Udacity Self Driving Car Nanodegree - Traffic Sign Classifier

This repo contains the second project on Udacity Self-Driving Car Nanodegree Term 1. The project consist on training a Convolutional Neural Network to recognize traffic signs. The project definition could be found here


To run this project, you need Miniconda installed(please visit this link for quick installation instructions.)


To create an environment for this project use the following command:

conda env create -f environment.yml

After the environment is created, it needs to be activated with the command:

source activate carnd-term1

Unzip the file ./data/ to the ./data. This file contains the traffic signs for training, and it is too big to have it in github without compression.

To pen the project’s notebook Traffic Classifier Simplified.ipynb inside jupyter notebook:

jupyter notebook "Traffic Classifier Simplified.ipynb"


The main code is Traffic Classifier Simplified.ipynb.
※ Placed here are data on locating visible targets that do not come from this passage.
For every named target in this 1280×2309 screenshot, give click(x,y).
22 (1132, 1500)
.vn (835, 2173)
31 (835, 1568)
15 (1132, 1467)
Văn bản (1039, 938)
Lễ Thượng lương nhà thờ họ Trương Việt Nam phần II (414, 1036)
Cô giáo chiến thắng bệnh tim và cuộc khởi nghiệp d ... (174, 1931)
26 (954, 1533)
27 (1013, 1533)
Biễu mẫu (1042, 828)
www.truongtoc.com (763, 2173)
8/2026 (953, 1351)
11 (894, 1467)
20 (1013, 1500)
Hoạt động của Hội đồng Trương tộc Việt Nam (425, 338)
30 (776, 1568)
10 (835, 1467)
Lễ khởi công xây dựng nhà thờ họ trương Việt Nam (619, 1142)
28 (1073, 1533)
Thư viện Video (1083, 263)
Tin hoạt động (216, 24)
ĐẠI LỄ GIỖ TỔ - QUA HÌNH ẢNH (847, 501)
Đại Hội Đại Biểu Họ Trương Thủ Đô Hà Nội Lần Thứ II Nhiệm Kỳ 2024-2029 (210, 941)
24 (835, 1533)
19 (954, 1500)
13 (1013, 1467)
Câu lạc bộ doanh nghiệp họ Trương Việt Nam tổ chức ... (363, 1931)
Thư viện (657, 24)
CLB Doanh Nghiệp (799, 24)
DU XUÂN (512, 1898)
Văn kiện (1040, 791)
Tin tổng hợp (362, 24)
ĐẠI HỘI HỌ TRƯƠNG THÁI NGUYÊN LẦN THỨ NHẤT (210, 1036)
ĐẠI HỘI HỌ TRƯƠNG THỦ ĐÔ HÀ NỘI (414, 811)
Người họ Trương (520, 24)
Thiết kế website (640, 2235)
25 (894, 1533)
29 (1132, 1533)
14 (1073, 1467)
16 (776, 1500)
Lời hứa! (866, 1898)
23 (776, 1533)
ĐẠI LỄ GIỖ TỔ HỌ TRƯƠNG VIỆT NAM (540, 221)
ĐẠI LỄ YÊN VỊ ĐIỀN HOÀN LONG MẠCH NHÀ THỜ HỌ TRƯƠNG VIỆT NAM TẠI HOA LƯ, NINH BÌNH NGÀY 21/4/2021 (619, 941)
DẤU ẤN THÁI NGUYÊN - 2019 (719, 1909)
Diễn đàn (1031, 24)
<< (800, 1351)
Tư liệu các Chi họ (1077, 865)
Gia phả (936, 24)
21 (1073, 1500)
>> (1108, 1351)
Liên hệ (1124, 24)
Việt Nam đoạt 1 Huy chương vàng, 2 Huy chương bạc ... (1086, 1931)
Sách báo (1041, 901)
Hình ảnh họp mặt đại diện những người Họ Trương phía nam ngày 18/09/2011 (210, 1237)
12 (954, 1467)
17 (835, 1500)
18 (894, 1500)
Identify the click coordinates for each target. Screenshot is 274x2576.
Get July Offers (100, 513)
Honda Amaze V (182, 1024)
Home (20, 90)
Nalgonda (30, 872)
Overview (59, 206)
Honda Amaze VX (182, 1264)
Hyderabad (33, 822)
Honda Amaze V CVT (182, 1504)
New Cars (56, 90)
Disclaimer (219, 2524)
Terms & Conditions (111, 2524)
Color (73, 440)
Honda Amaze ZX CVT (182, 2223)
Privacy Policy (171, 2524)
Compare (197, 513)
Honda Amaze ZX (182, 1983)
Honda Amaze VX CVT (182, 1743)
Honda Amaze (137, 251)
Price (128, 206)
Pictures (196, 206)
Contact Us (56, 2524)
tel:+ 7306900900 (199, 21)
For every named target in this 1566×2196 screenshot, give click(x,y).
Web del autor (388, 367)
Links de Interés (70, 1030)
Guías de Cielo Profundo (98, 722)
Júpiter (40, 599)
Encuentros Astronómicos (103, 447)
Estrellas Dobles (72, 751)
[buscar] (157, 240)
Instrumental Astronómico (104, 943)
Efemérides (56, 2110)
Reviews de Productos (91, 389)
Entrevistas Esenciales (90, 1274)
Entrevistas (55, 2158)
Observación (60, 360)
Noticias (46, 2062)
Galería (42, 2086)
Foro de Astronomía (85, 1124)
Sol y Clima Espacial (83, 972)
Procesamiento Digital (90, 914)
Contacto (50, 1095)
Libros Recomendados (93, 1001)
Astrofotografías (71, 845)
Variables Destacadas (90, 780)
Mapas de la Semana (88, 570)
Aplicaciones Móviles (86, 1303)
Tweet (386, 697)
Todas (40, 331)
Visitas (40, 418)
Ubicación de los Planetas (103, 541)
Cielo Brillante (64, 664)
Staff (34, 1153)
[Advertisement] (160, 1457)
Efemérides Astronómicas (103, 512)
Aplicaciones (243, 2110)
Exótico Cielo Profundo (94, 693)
There are other important directories:

There is another notebook I used to play with preprocessing images and networks Experiments Traffic Sign Classifier.ipynb


The project implementation can be found Traffic Classifier Simplified.ipynb. It consists in five steps.

Step 0: Load The Data

In this steps, the provided data is loaded using the pickle library. The images have labels to recognize what they represent. The labels are numbers, but there is a .csv file containing the mapping between the labels and a text name of the image to make it more human-friendly.

Step 1 : Dataset Summary & Exploration

Here the data set is explored. First, show some general numbers about it:

We have 43 different traffic signs. Some random images are shown:

Data exploration, random images from train dataset

and the distribution of the labels is presented:

Label distribution

The distribution has too many images on the first labels. I needed to have more images to train out model. The process is called data augmentation. New images are created from the training data by transforming images with small distribution. The transformation used were arbitrary scaling [1.0 - 1.3], random translation [-3, 3] pixels in both axes, and random rotation [-90, 90] degrees.

Image transformations

After both new and original images are together, the train data has a more even distribution:

Label distribution after augmentation

Step 2: Design and Test a Model architecture


Neural networks work better if the input(feature) distributions have mean zero. A suggested way to have that normalization was to operate on each pixel by applying: (pixel - 128)/128. There are a lot of different preprocessing we could do to improve the image qualities (I did some testing here), but I decided to go just for gray scaling the images.

The final pre-processing used consist of two steps:

Gray image

Model architecture

The starting model was LeNet provided by Udacity. This model was proved to work well in the recognition hand and print written character. It could be a good fit for the traffic sign classification. After modifying the standard model work with color pictures, I could not have more than 90% accuracy with my current dataset and 15 epochs. To improve that, start making the first two convolution layer deeper, and then increase the size of the fully-connected layers as well. With these modifications, I got just above 90% accuracy. To go further, I added two dropout layers with 0.7 keep probability and increased the training epochs to 40. The final model is described as follows:

Layer Description Output
Input RGB image 32x32x3
Convolutional Layer 1 1x1 strides, valid padding 28x28x16
Max Pool 2x2 14x14x16
Convolutional Layer 2 1x1 strides, valid padding 10x10x64
Max Pool 2x2 5x5x64
Fatten To connect to fully-connected layers  
Fully-connected Layer 1   1600
Dropout 0.6 keep probability  
Fully-connected Layer 2   240
Dropout 0.6 keep probability  
Fully-connected Layer 3   43

The introduction of dropout help to stabilize the training process.

Train, Validate and Test the Model

I started training with 15 epochs, and they increased it to 40. Using 128 as batch size (I didn’t play with this parameter), learning rate 0.001 and use Adam optimizer not needing to change the learning rate. Here is my network accuracy by epoch:

Network accuracy by epoch

The final model have:

Step 3: Test a Model on New images

In this step, five new images found on the Web are classified. First, the images are loaded and presented:

Web images

The only image that should be complicated for the neural network to identify is road_work.jpg because it is a vertical flip of the road work images used on training. I didn’t know that, but it could be interesting to see how it works on it.

The same pre-processing is applied to them:

Web images gray

And then they are fed to the neural network. I was curious about the output value distribution:

Web images network output

Four out of the five images were classified correctly. That make the network 80% accurate on this images:

Web images classified

Here are the top five softmax probabilities for them and their name values:

Step 4 (Optional): Visualize the Neural Network’s State with Test Images

This was an optional step, but it is interesting to see the features each layer is focused on.